By: Shira Perton | Features  | 

Bioethics in Practice: What Does it Mean to be Brain-Dead?

Picture this: A 45-year-old woman is brought into an emergency room suffering from cardiac arrest. CPR is initiated at the scene, but once she is in the hospital she remains in a comatose state, and after five days she undergoes a neurological exam where she is determined brain-dead. The medical characters of this story want to withdraw care, medication and ventilation, while the patient’s family refuses because her heart is still beating. What are the clinician’s medical, legal and ethical responsibilities in such a situation? How can a doctor be sure that the patient will not regain consciousness? To even begin to look at these questions, we need to tackle an even larger one: What does it mean to be brain-dead?

When a doctor declares a patient brain-dead, it means that a patient has no neurological activity in either their brain or their brainstem. In the United States, a person is considered legally dead when he or she loses all brain activity. However, through ventilators and other technologies, a person can remain breathing far after they are determined brain-dead, although once off these machines they would quickly lose all ability to keep blood and oxygen circulating throughout their body.

The complexities that come along with brain-dead patients began in began in the 1950’s with the creation of the mechanical ventilator, which allowed physicians to keep patients breathing when their respiratory drives were lacking. Instantly, many questions popped up for physicians about the ethics of physiologically maintaining a person when there was no hope for his or her recovery, as well as questions about the worth of using resources that could financially burden patients’ families and their hospitals. There was also the question of the emotional toll that plays on a family when they are in a constant state of limbo. At the same time that the ventilator came out, the field of human organ transplantation began to emerge with transplants in the renal, hepatic and cardiac fields. The ideal state for organ donation is when there is still oxygenated blood flowing through the body prior to long-term ventilation. Thus, another difficult situation that can present itself in these cases is when the patient is a candidate for organ donation. Prolonging the donation of organs of a brain-dead patient could inadvertently kill another patient who would otherwise have a chance at a higher quality life.

With patients, there also come considerations of their social, cultural and religious beliefs and those of their family. Conventionally, when a person passes away the mourning process begins; however when a person is termed brain-dead, it is difficult for the family to grieve as they can still feel, hear and see a heartbeat. It is as though the person is simply sleeping.

From a medical and legal perspective, once someone is declared brain-dead, the law allows a physician to remove ventilation and discontinue life support, and the physician does not have an obligation to meet with the family before taking such steps. In reality, the process is not that simple; physicians usually communicate with ones loved ones in order to best ease them into the next stage, as well as make them aware of the treatment. That being said, there are still the ethical dilemmas that present themselves when it comes to the family associated with the patient and the needs they have and require, especially when they refuse to take their loved one off the ventilator.

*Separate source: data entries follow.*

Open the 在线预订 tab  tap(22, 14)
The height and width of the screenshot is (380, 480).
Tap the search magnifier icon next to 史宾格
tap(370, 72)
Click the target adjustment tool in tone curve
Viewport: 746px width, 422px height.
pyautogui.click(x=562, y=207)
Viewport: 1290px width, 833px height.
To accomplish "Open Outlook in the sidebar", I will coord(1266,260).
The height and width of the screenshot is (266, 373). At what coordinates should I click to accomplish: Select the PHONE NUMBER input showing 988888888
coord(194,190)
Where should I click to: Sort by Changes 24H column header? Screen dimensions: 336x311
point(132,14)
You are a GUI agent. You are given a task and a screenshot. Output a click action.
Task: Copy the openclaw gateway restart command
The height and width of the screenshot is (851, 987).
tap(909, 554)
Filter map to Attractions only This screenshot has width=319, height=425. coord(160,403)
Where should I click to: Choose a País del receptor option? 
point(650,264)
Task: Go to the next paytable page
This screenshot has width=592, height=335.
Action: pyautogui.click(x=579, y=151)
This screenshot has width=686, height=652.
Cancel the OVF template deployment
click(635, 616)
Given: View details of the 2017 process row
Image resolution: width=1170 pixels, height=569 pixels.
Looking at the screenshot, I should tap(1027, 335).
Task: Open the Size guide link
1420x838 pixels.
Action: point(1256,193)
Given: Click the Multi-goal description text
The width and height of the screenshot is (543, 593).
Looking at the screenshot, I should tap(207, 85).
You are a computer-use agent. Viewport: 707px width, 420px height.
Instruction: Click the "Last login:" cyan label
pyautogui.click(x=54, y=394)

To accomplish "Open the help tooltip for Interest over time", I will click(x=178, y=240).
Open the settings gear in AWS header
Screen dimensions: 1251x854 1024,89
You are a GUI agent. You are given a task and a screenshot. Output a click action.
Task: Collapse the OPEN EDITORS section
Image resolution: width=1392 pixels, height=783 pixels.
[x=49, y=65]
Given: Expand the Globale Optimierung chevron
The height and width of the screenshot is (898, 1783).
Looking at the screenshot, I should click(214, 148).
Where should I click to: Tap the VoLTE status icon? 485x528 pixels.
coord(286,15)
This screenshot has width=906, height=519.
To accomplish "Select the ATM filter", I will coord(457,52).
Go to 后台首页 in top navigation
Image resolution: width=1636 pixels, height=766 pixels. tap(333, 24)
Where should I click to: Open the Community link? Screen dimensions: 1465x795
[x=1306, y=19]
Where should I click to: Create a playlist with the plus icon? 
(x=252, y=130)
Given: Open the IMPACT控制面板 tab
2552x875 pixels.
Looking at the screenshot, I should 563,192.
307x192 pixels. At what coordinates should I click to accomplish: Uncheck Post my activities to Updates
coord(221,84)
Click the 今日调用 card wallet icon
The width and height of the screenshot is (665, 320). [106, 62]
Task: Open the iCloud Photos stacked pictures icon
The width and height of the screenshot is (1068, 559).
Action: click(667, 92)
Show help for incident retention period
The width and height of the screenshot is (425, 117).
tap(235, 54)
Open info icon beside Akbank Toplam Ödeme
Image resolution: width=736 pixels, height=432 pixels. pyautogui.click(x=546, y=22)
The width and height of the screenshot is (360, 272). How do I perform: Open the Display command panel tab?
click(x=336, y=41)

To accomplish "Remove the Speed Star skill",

Although these questions are many with far fewer answers than desired, an important message that can be gained from this dilemma is that every situation is more complicated than it seems. For centuries, we defined death as the instance where there is no longer any cardiorespiratory function, which today could lead to thousands of lives saved via transplant. However, trying to make the grey lines more black and white can also lead to manipulation of the borders of life and death, with a risk of intruding on an individual’s right to life. There are numerous factors that we need to consider when making such decisions: What would the patient have wanted? Religiously, there may be issues that the patient’s family is dealing with or the family’s own difficulty with saying goodbye to someone who appears to be okay. Are the family members waiting for their loved one to heal, or for their own shock and pain to recover? It seems that the most important aspect to not lose sight of in such a situation is that the individual in the hospital is still a person, a human being, who at some point was living his or her best life. Let’s not lose sight of that detail, and consider: What is truly best for the patient in the new condition to which he or she is confined?